WHAT IS NEEDED = Please render this sentence from the oophorectomy article in Spanish: "The second from Montreal was a case-control study involving 422 women with lung cancer compared to 577 controls."

SUPPLIED TEXT =

—————

Oophorectomy is a fairly routine procedure in women with cancers of the gynecologic tract; performed as part of surgical staging.
Oophorectomy is a fairly routine procedure in women with cancers of the gynecologic tract, performed as part of surgical staging. For women with breast cancer and are premenopausal, oophorectomy can even reduce risk of relapse, especially in those who are hormone receptor positive. For women with BRCA gene mutation carriers, an oophorectomy is the surest way to reduce the risk of ovarian cancer. But for all others, an oophorectomy should be considered an elective procedure and new data suggests it is one that requires a careful balance of risks and benefits.
Two papers have been published that raises potential concerns regarding the risks of an oophorectomy. In one study from the John Wayne Cancer Institute, almost 30,000 women enrolled as part of the Nurse's Health Study, which is observational in nature, looked at long-term outcomes following women who underwent total abdominal hysterectomy (TAH) with oophorectomy (BSO) versus those who underwent TAH with ovarian conservation. They reported that over a 24 year period those who underwent BSO were at a higher risk of death from all causes (HR 1.12, 95%CI 1.03, 1.21), fatal and nonfatal MI (HR 1.17, 95%CI 1.02,1.35), and BSO was also associated with an increased risk of lung cancer (HR 1.26, 95%CI 1.02-1.56). Of more concern was the finding that, in no circumstance, was BSO associated with a survival advantage. The second from Montreal was a case-control study involving 422 women with lung cancer compared to 577 controls. They found that after controlling for other factors such as smoking, early medically induced menopause was associated with an increased risk of lung cancer (OR 1.92, 95%CI 1.22, 3.01).

—————

DATA SUPPLIED =
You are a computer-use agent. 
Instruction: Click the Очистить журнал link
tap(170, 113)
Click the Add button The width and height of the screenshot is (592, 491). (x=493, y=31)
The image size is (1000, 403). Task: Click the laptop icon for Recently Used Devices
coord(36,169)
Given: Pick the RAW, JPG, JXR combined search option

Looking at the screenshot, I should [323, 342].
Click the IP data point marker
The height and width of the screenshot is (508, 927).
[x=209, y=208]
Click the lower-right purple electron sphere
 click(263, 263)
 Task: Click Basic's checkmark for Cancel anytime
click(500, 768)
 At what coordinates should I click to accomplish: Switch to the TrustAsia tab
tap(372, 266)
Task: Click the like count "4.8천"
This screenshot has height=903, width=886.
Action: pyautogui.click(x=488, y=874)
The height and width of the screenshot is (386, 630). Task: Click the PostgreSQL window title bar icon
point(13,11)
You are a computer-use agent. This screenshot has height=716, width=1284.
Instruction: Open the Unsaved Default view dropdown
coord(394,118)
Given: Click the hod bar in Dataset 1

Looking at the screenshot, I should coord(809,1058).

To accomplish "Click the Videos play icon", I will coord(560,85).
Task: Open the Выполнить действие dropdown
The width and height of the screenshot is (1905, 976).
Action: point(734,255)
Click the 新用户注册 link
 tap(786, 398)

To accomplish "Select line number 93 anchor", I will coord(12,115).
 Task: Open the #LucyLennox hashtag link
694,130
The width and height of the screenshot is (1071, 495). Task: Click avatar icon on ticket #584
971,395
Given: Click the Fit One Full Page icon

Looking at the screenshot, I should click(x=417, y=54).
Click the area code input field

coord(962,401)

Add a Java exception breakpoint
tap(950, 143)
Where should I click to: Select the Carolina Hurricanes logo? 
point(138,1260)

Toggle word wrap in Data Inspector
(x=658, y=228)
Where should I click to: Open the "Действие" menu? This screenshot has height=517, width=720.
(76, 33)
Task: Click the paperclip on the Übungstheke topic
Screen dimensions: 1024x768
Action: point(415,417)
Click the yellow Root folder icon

—————

ANSWER TO THE EXERCISE = El segundo, de Montreal, fue un estudio de casos y controles en el que participaron 422 mujeres con cáncer de pulmón, comparadas con 577 controles.